# EXERCISE REQUIREMENTS
Write out the complete data exactly as written.

# Saved data entries
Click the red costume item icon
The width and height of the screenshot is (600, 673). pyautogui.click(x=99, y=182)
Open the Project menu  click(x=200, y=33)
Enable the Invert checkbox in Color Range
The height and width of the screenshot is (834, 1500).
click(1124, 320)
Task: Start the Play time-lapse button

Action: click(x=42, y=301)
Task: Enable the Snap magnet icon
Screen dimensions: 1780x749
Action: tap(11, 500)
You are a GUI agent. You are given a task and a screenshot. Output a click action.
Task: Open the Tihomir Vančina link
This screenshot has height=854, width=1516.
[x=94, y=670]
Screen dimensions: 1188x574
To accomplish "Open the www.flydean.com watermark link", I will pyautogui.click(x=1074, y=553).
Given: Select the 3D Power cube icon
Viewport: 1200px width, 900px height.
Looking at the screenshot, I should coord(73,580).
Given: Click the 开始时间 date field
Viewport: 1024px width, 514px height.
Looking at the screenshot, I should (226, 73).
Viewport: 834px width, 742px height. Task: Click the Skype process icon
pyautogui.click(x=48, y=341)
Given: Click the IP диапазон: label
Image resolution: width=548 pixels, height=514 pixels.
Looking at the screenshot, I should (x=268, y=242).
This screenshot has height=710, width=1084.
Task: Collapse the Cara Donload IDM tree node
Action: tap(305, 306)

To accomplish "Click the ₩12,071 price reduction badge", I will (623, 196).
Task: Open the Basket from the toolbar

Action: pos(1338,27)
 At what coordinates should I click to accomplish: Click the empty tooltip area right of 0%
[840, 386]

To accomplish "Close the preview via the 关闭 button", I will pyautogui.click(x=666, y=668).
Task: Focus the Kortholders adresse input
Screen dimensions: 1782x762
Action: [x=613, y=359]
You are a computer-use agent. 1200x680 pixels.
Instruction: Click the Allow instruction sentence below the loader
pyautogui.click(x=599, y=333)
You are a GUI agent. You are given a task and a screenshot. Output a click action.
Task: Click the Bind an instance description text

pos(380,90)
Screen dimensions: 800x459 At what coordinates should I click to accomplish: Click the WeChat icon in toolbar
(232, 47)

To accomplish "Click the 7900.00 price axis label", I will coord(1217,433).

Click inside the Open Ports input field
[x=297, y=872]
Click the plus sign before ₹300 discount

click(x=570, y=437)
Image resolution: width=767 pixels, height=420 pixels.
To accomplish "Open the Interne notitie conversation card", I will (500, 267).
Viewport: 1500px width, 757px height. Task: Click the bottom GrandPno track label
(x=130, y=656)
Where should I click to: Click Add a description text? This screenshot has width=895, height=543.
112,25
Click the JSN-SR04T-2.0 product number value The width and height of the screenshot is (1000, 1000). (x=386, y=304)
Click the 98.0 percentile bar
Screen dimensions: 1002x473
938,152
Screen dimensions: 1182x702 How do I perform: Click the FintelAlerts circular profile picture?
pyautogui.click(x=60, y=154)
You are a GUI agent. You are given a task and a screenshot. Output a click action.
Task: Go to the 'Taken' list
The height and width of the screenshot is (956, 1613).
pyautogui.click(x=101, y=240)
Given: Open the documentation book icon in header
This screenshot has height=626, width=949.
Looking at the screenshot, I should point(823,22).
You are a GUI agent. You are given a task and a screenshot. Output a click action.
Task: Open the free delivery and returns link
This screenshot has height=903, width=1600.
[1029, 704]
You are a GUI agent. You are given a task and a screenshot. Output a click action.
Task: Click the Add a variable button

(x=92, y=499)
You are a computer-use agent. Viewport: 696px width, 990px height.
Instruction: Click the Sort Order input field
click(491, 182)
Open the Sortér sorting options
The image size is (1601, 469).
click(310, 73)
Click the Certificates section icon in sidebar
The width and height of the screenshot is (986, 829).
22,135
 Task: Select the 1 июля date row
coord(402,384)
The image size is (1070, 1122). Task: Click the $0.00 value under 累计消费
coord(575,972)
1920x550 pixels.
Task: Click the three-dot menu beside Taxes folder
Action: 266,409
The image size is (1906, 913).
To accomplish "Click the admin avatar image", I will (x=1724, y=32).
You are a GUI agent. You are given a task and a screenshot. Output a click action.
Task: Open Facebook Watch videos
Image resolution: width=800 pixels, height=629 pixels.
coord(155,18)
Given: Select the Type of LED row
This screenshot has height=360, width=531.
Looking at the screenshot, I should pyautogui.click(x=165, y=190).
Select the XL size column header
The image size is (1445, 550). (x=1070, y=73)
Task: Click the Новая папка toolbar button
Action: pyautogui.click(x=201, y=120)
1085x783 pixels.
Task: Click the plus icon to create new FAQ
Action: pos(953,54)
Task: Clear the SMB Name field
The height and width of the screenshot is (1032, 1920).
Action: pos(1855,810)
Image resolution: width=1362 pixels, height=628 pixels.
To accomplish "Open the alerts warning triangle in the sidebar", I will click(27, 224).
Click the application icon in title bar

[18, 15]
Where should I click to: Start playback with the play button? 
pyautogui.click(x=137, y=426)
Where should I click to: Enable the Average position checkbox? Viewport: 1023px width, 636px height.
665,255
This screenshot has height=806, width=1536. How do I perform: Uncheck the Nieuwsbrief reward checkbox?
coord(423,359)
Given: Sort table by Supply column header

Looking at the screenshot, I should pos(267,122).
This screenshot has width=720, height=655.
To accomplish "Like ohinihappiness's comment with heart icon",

# YOUR RESPONSE
Click the red costume item icon
The width and height of the screenshot is (600, 673). pyautogui.click(x=99, y=182)
Open the Project menu  click(x=200, y=33)
Enable the Invert checkbox in Color Range
The height and width of the screenshot is (834, 1500).
click(1124, 320)
Task: Start the Play time-lapse button

Action: click(x=42, y=301)
Task: Enable the Snap magnet icon
Screen dimensions: 1780x749
Action: tap(11, 500)
You are a GUI agent. You are given a task and a screenshot. Output a click action.
Task: Open the Tihomir Vančina link
This screenshot has height=854, width=1516.
[x=94, y=670]
Screen dimensions: 1188x574
To accomplish "Open the www.flydean.com watermark link", I will pyautogui.click(x=1074, y=553).
Given: Select the 3D Power cube icon
Viewport: 1200px width, 900px height.
Looking at the screenshot, I should coord(73,580).
Given: Click the 开始时间 date field
Viewport: 1024px width, 514px height.
Looking at the screenshot, I should (226, 73).
Viewport: 834px width, 742px height. Task: Click the Skype process icon
pyautogui.click(x=48, y=341)
Given: Click the IP диапазон: label
Image resolution: width=548 pixels, height=514 pixels.
Looking at the screenshot, I should (x=268, y=242).
This screenshot has height=710, width=1084.
Task: Collapse the Cara Donload IDM tree node
Action: tap(305, 306)

To accomplish "Click the ₩12,071 price reduction badge", I will (623, 196).
Task: Open the Basket from the toolbar

Action: pos(1338,27)
 At what coordinates should I click to accomplish: Click the empty tooltip area right of 0%
[840, 386]

To accomplish "Close the preview via the 关闭 button", I will pyautogui.click(x=666, y=668).
Task: Focus the Kortholders adresse input
Screen dimensions: 1782x762
Action: [x=613, y=359]
You are a computer-use agent. 1200x680 pixels.
Instruction: Click the Allow instruction sentence below the loader
pyautogui.click(x=599, y=333)
You are a GUI agent. You are given a task and a screenshot. Output a click action.
Task: Click the Bind an instance description text

pos(380,90)
Screen dimensions: 800x459 At what coordinates should I click to accomplish: Click the WeChat icon in toolbar
(232, 47)

To accomplish "Click the 7900.00 price axis label", I will coord(1217,433).

Click inside the Open Ports input field
[x=297, y=872]
Click the plus sign before ₹300 discount

click(x=570, y=437)
Image resolution: width=767 pixels, height=420 pixels.
To accomplish "Open the Interne notitie conversation card", I will (500, 267).
Viewport: 1500px width, 757px height. Task: Click the bottom GrandPno track label
(x=130, y=656)
Where should I click to: Click Add a description text? This screenshot has width=895, height=543.
112,25
Click the JSN-SR04T-2.0 product number value The width and height of the screenshot is (1000, 1000). (x=386, y=304)
Click the 98.0 percentile bar
Screen dimensions: 1002x473
938,152
Screen dimensions: 1182x702 How do I perform: Click the FintelAlerts circular profile picture?
pyautogui.click(x=60, y=154)
You are a GUI agent. You are given a task and a screenshot. Output a click action.
Task: Go to the 'Taken' list
The height and width of the screenshot is (956, 1613).
pyautogui.click(x=101, y=240)
Given: Open the documentation book icon in header
This screenshot has height=626, width=949.
Looking at the screenshot, I should point(823,22).
You are a GUI agent. You are given a task and a screenshot. Output a click action.
Task: Open the free delivery and returns link
This screenshot has height=903, width=1600.
[1029, 704]
You are a GUI agent. You are given a task and a screenshot. Output a click action.
Task: Click the Add a variable button

(x=92, y=499)
You are a computer-use agent. Viewport: 696px width, 990px height.
Instruction: Click the Sort Order input field
click(491, 182)
Open the Sortér sorting options
The image size is (1601, 469).
click(310, 73)
Click the Certificates section icon in sidebar
The width and height of the screenshot is (986, 829).
22,135
 Task: Select the 1 июля date row
coord(402,384)
The image size is (1070, 1122). Task: Click the $0.00 value under 累计消费
coord(575,972)
1920x550 pixels.
Task: Click the three-dot menu beside Taxes folder
Action: 266,409
The image size is (1906, 913).
To accomplish "Click the admin avatar image", I will (x=1724, y=32).
You are a GUI agent. You are given a task and a screenshot. Output a click action.
Task: Open Facebook Watch videos
Image resolution: width=800 pixels, height=629 pixels.
coord(155,18)
Given: Select the Type of LED row
This screenshot has height=360, width=531.
Looking at the screenshot, I should pyautogui.click(x=165, y=190).
Select the XL size column header
The image size is (1445, 550). (x=1070, y=73)
Task: Click the Новая папка toolbar button
Action: pyautogui.click(x=201, y=120)
1085x783 pixels.
Task: Click the plus icon to create new FAQ
Action: pos(953,54)
Task: Clear the SMB Name field
The height and width of the screenshot is (1032, 1920).
Action: pos(1855,810)
Image resolution: width=1362 pixels, height=628 pixels.
To accomplish "Open the alerts warning triangle in the sidebar", I will click(27, 224).
Click the application icon in title bar

[18, 15]
Where should I click to: Start playback with the play button? 
pyautogui.click(x=137, y=426)
Where should I click to: Enable the Average position checkbox? Viewport: 1023px width, 636px height.
665,255
This screenshot has height=806, width=1536. How do I perform: Uncheck the Nieuwsbrief reward checkbox?
coord(423,359)
Given: Sort table by Supply column header

Looking at the screenshot, I should pos(267,122).
This screenshot has width=720, height=655.
To accomplish "Like ohinihappiness's comment with heart icon",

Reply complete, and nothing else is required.